**READING TEXT:**
+===+

25 Aug 2021 | 20:44 UTC

Talos Energy carbon storage project gets lift with lease award for Texas offshore site

Highlights

Capacity to hold up to 275 million mt of CO2 expected

Partner has ties to mothballed Petra Nova facility

Independent upstream oil and gas producer Talos Energy and a partner are advancing a carbon sequestration and storage project after winning a bid for the rights to lease an offshore Gulf of Mexico site that straddles the Texas and Louisiana coastlines.

The site in Texas state waters is near a large number of refining and LNG facilities that are emitters of CO2.

Talos' progress, disclosed in a statement Aug. 25, follow a separate joint-venture it announced in June with a European company to develop carbon capture and storage project opportunities along the US Gulf Coast, including in state and federal waters offshore Texas, Louisiana, Mississippi and Alabama.

The efforts are part of a wave of similar initiatives that have been proposed or are being considered by North American companies that process shale oil and gas or use it as a feedstock to produce LNG, generate electricity, or refine into gasoline or other byproducts.

+===+

**TRY IT:** Write out the carbon storage article word for word, starting at the words "The site in" and stopping after the words "Mississippi and Alabama.".

**SUPPLIED ENTRIES:**
+===+

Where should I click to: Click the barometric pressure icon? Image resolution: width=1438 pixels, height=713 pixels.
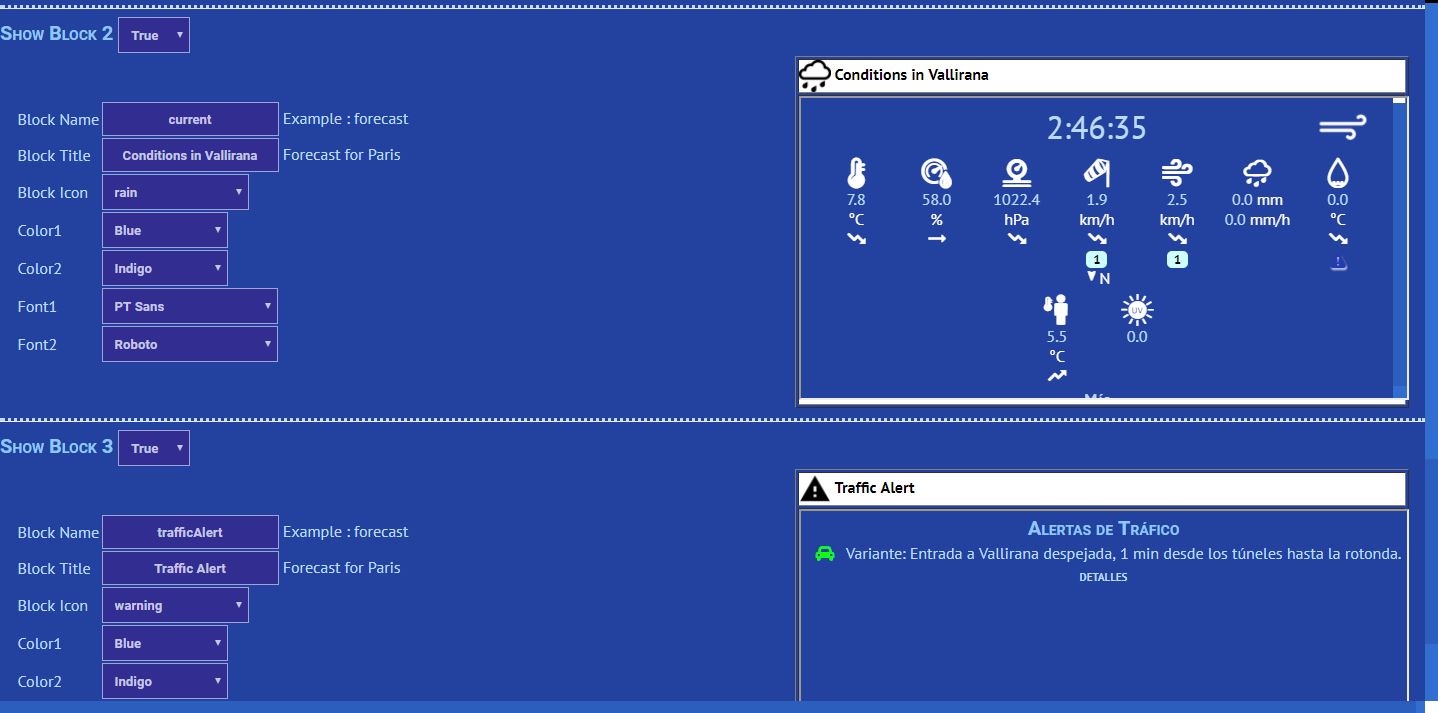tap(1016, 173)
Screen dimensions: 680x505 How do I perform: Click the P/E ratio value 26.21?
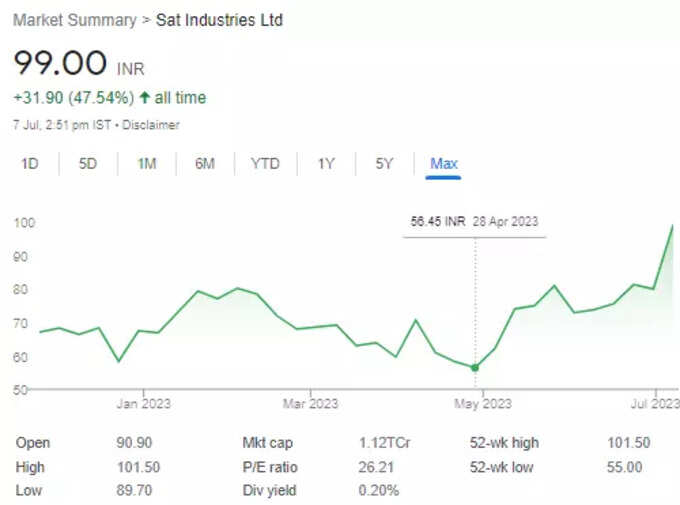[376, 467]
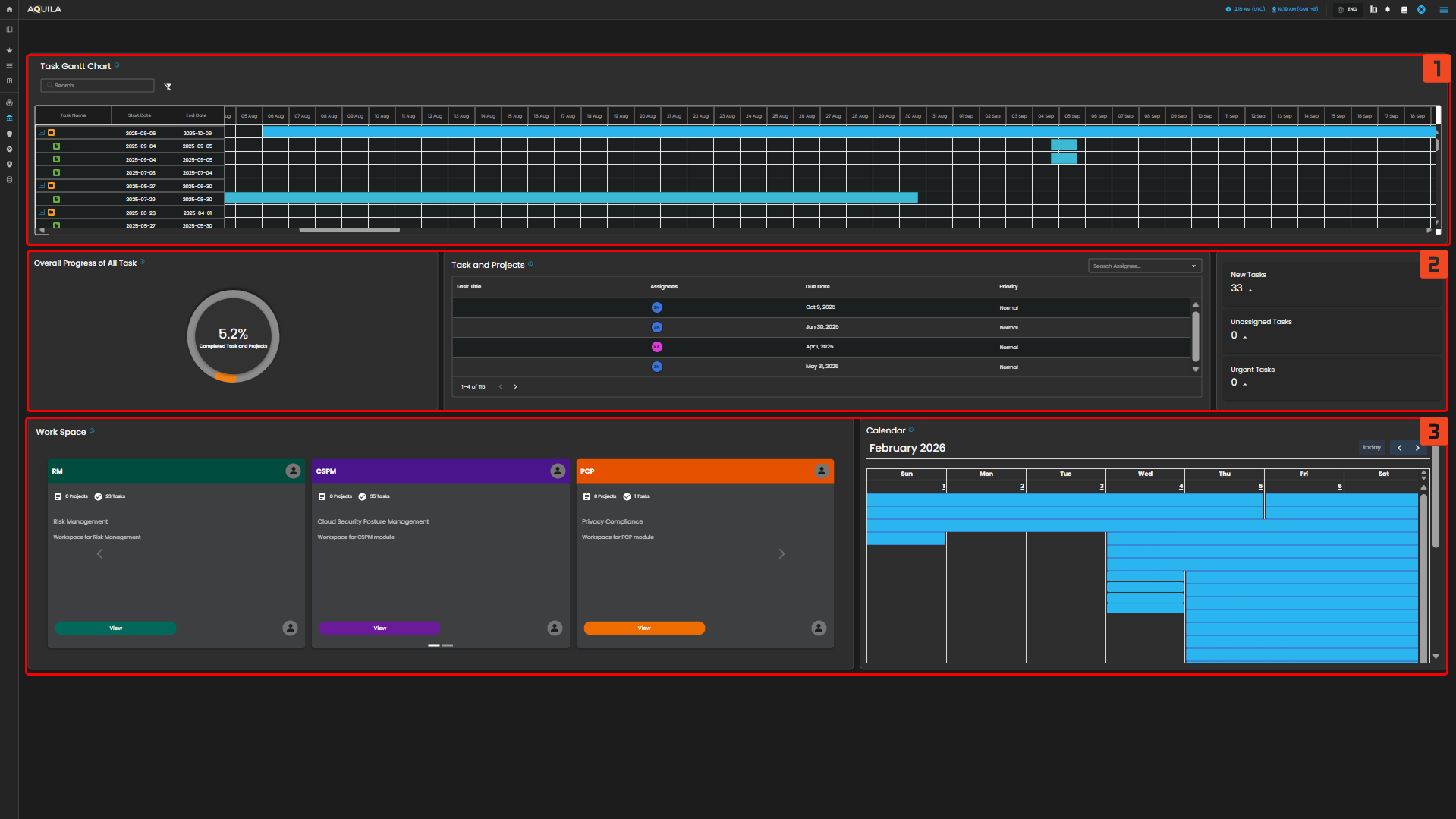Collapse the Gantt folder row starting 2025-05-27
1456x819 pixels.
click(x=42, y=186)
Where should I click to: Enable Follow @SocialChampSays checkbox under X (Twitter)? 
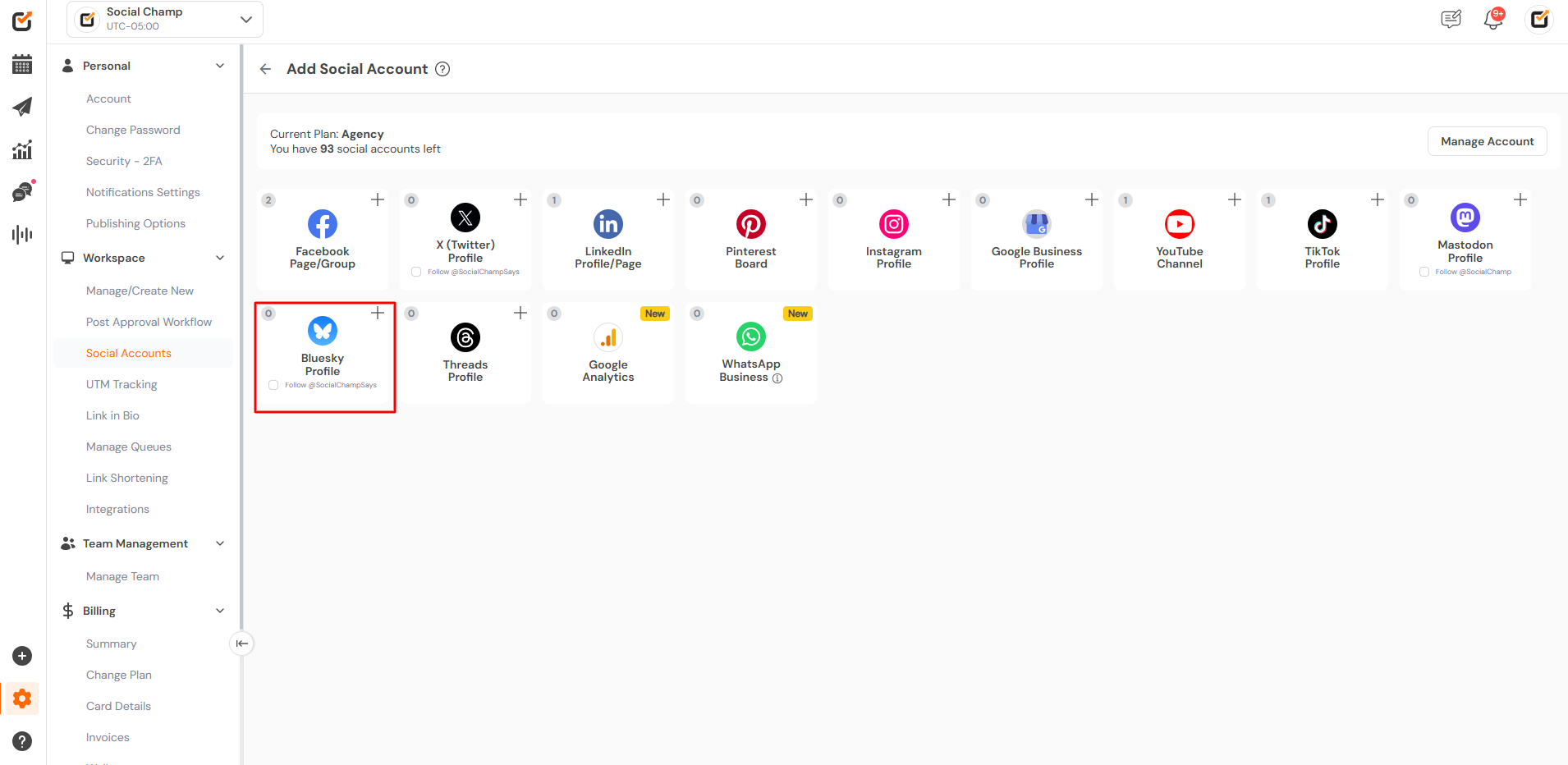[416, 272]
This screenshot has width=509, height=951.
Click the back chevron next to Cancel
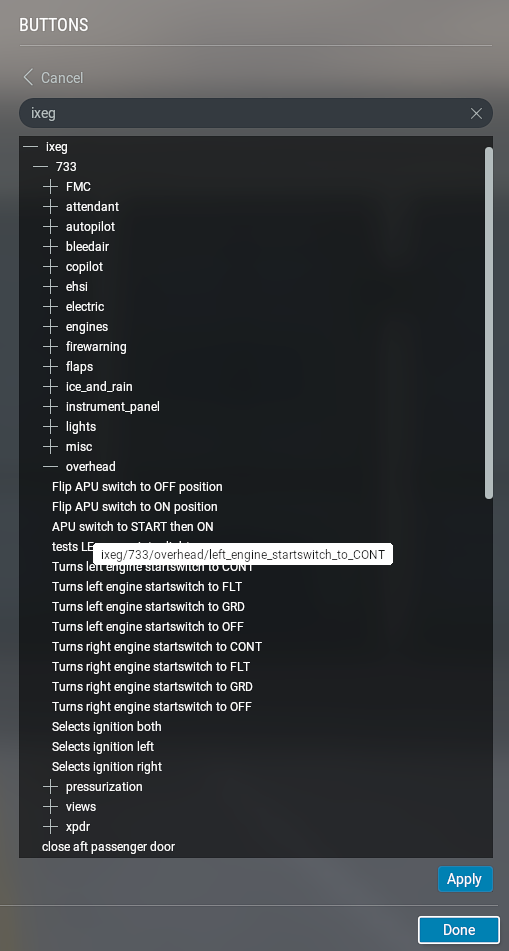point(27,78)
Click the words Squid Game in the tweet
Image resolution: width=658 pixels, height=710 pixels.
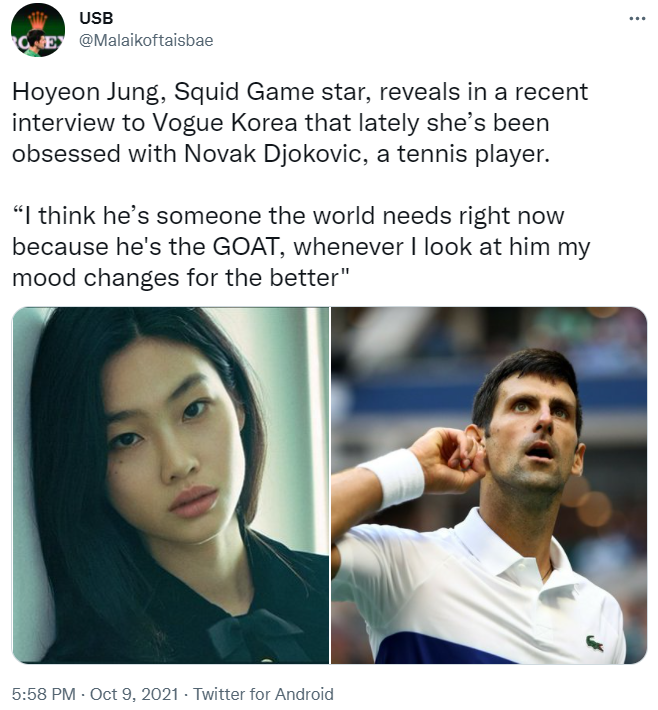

+===+

**SOLUTION TO THIS PROBLEM:**
The site in Texas state waters is near a large number of refining and LNG facilities that are emitters of CO2.

Talos' progress, disclosed in a statement Aug. 25, follow a separate joint-venture it announced in June with a European company to develop carbon capture and storage project opportunities along the US Gulf Coast, including in state and federal waters offshore Texas, Louisiana, Mississippi and Alabama.